# TASK GOAL:
When the string "cell" occurs in a line of the records, show that line.

# ENTRIES SUPPLIED:
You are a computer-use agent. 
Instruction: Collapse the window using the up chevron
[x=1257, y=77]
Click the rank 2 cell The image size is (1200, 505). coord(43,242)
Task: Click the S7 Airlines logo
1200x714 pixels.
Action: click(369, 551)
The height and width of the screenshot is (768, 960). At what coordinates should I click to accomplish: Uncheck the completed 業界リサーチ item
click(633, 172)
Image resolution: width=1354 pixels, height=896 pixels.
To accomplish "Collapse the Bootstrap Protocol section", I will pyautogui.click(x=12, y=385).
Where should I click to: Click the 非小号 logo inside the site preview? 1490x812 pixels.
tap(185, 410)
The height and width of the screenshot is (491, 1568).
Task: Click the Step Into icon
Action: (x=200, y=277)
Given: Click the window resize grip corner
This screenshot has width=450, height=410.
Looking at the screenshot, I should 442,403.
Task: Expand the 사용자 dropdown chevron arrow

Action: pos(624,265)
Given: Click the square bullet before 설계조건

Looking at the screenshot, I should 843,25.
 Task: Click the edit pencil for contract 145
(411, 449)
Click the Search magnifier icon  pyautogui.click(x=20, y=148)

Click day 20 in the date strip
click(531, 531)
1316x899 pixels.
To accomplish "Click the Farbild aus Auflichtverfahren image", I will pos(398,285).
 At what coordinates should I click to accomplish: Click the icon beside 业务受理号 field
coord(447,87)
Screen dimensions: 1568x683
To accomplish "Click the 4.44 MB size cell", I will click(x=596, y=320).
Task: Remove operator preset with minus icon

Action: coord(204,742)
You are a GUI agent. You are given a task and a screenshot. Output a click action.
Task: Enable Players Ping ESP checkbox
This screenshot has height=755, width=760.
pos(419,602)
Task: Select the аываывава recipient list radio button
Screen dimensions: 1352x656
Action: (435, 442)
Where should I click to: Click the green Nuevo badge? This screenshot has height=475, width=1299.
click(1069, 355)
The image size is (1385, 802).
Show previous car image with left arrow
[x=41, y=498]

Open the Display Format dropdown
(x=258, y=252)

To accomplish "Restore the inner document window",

# EXERCISE SOLUTION:
Click the rank 2 cell The image size is (1200, 505). coord(43,242)
To accomplish "Click the 4.44 MB size cell", I will click(x=596, y=320).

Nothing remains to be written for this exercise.